As part of the Open Science Week of the ACROSS European Cross-Border University Alliance, the University of Nova Gorica hosted on October 23, 2025, secondary-school students from the State Educational Institute with Slovenian as the language of instruction Simon Gregorčič Gorizia (Italy). From March to July this year, they participated in an engaging student environmental project of the School of Environmental Sciences, focused on citizen science and non-native plant species.


In the first part of the event, undergraduate students of the study programme Environment and members of the project team, Tilen Curk and Maks Trček, presented to the visiting students and their teachers the results of the student project Introducing the Citizen Science Approach to Mapping the Presence of Invasive Plant Species. The students from the Slovenian minority community in Italy actively contributed to identifying non-native plant species in the wider cross-border Gorizia region. Under the mentorship of their teachers and in collaboration with the university project team, they used the Pl@ntNet mobile application, which operates through artificial intelligence, to photograph non-native plant species observed in the field. Each photograph was stored in the Pl@ntNet database and automatically georeferenced using the GPS function of their mobile devices. The data on the recorded plant specimens were then imported into QGIS, an open-source desktop geographic information system, which enabled the visualization of individual data points on a map.


The three most common non-native plant species found in the surveyed areas of the Municipality of Nova Gorica and the municipalities of Vipava, Ajdovščina, Šempeter-Vrtojba, Miren-Kostanjevica, Renče-Vogrsko, and Gorizia were identified as the tree of heaven (Ailanthus altissima), bamboo (Phyllostachys sp.), and black locust (Robinia pseudoacacia L.).

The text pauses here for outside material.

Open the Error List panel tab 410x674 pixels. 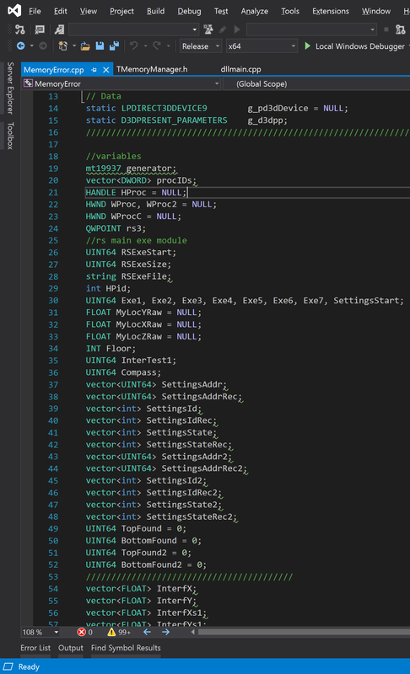(x=35, y=648)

In the concluding part of the presentation, the mentor of the student project, Prof. Dr. Ario de Marco, thanked the Gorizia secondary school for their participation in the project. The visiting students and teachers then toured the Laboratory for Environmental and Life Sciences of the University of Nova Gorica.


Through this project, students and secondary school pupils demonstrated that with the help of suitable online applications and the citizen science approach, it is possible to obtain reliable and useful data for mapping non-native or invasive plant species in a selected geographical area.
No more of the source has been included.